La estupidez global
Los tontos se rieron divertidos ante la salvajada. Los listos compraron acciones de empresas cristaleras. Los sabios se echaron las manos a la cabeza.
Hoy domingo la lucha contra el cambio climático tiene peor imagen pública que el pasado jueves. Una vez más, una causa absolutamente justa y de interés urgente demuestra tener su principal enemigo entre sus propios defensores. Si alguien tenía dudas acerca de la gravedad del calentamiento global, es posible que sus dudas se hayan incrementado tras el ataque cometido en la National Gallery contra “Los girasoles” de Van Gogh. Alguien que pudiera pensar que éste es un asunto del que sólo se ocupan radicales tarados lo está pensando más en este momento. Los tontos se rieron divertidos ante la salvajada. Los listos compraron acciones de empresas cristaleras. Los sabios se echaron las manos a la cabeza. Y todos nos hemos visto perjudicados por un nuevo incremento de la estupidez global.
Por fortuna, la reivindicación que se tomó como excusa para el lucimiento narcisista de estas dos lumbreras no va a durar en la memoria de nadie. “¿Viste? ¡Han tirado sopa de tomate contra un cuadro de Van Gogh en señal de protesta!”, “¿en señal de protesta de qué?”, “ah, ni idea, creo que estaban protestando en general”. Los estudios sobre publicidad han encontrado muchas veces que anuncios especialmente impactantes no provocan necesariamente que los espectadores recuerden qué es lo que anuncian, y la reivindicación que dio lugar a los girasoles en salsa de tomate no queda clara en las imágenes. Preguntemos a la opinión pública dentro de unos meses: Van Gogh empezará a ser Picasso, la sopa de tomate se volverá pintura. Lo único que se recordará es que una de las niñatas llevaba el pelo rosa.

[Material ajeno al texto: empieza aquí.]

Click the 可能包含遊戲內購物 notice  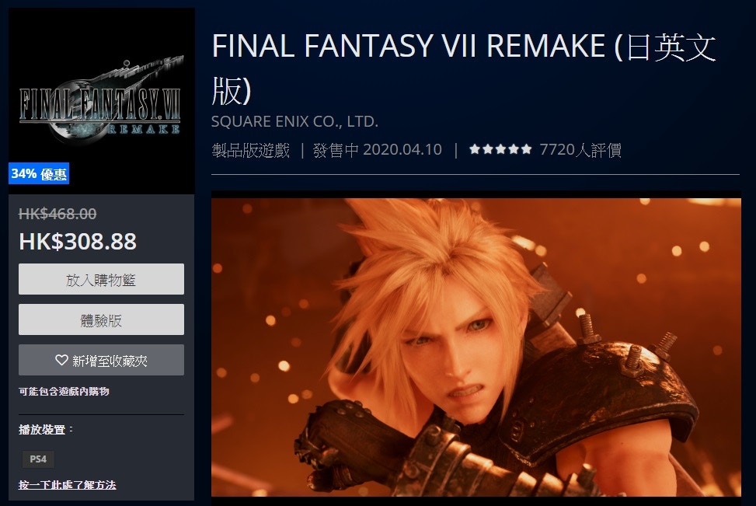click(x=64, y=391)
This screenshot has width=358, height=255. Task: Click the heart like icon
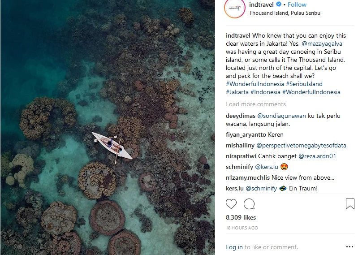click(x=231, y=204)
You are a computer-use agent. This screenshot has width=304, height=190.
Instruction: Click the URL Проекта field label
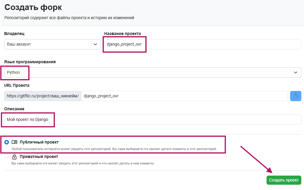pyautogui.click(x=17, y=85)
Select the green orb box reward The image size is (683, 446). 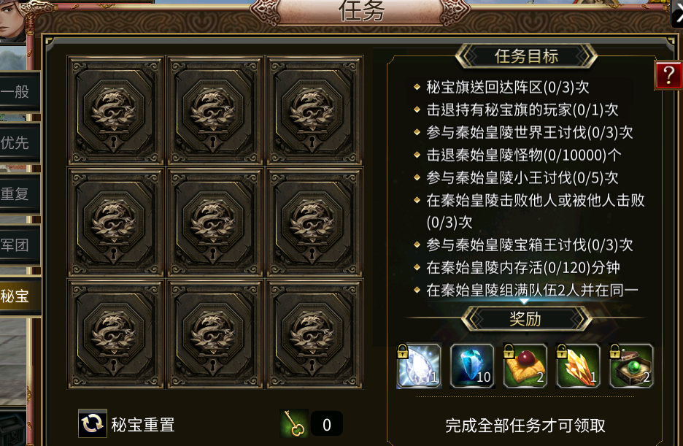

Es tal el nivel de oligofrenia de cierto activismo, que es inevitable sospechar que en realidad son topos infiltrados que trabajan a favor de aquellos a los que dicen oponerse. Los aficionados a las corridas de toros tienen puestas sus pocas esperanzas en que el discurso animalista se lleve adelante hasta sus últimas consecuencias. Si la política española fuera una serie de Netflix, todos habríamos averiguado desde el primer capítulo que Irene Montero es un agente secreto de Vox. Las fuerzas constitucionalistas harían bien en financiar abundantemente al catalán Institut Nova Història. Pocos minutos después de que las dos heroicas activistas con cocientes intelectuales de un solo dígito abrieran latas de sopas Campbell, los oligarcas interesados en los hidrocarburos abrieron botellas de Dom Pérignon.

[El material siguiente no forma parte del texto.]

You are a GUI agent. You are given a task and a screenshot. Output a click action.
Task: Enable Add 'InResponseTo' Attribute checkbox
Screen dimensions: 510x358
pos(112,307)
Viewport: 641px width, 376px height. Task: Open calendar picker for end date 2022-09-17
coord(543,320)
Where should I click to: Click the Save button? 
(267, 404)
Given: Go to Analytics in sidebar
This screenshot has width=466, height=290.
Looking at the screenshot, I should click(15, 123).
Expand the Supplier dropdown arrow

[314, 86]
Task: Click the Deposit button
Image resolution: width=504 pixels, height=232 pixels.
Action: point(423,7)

Hay gente que se pone al servicio de los problemas, y hay gente que pone los problemas a su servicio. Se nota a la legua quiénes son unos y quiénes son otros. Sin descartar que toda esta historia haya sido una inteligentísima jugada financiada por empresas fabricantes de cristales protectores, todo indica que estamos ante dos activistas que consideran que su altura moral les legitima para decidir el destino de la obra de Van Gogh. Y cuando consideras que la obra de Van Gogh te pertenece, ¿qué límite pones a tu derecho a hacer lo que te dé la gana con cualquier otro tesoro universal de este jodido mundo? “¿Qué es más valioso, el arte o la vida?”, gritó una de ellas mientras intentaba destrozar ambos. El problema es que el planeta no tiene cristal protector contra su estupidez.